### SUPPLIED MATERIAL
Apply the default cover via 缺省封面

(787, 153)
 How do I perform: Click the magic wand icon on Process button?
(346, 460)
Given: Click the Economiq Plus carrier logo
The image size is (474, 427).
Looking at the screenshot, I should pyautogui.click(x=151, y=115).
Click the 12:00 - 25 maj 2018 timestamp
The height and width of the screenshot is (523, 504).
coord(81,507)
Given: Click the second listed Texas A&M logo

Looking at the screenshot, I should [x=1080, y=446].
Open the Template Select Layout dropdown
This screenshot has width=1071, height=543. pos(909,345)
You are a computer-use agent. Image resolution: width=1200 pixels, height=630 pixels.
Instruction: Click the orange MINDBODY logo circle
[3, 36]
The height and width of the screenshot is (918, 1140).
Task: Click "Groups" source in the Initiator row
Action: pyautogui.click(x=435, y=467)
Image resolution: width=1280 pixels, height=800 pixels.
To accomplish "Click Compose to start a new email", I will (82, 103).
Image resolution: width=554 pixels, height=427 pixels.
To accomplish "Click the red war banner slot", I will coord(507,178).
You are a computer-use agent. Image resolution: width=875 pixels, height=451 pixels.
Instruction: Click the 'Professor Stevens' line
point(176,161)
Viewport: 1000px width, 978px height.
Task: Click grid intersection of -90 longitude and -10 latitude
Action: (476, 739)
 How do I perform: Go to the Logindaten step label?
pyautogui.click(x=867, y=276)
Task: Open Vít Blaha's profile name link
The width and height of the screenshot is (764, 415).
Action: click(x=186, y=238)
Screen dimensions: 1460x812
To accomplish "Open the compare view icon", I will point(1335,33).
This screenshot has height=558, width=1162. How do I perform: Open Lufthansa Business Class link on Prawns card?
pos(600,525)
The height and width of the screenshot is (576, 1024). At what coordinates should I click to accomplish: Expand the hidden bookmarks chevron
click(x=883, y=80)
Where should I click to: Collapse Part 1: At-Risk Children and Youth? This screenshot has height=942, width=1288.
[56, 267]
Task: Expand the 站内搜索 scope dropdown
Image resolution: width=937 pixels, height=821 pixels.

### WORK ORDER
In the listing above, find each line where "computer" occurs and copy it.

### TASK RESULT
You are a computer-use agent. Image resolution: width=1200 pixels, height=630 pixels.
You are a computer-use agent. Image resolution: width=875 pixels, height=451 pixels.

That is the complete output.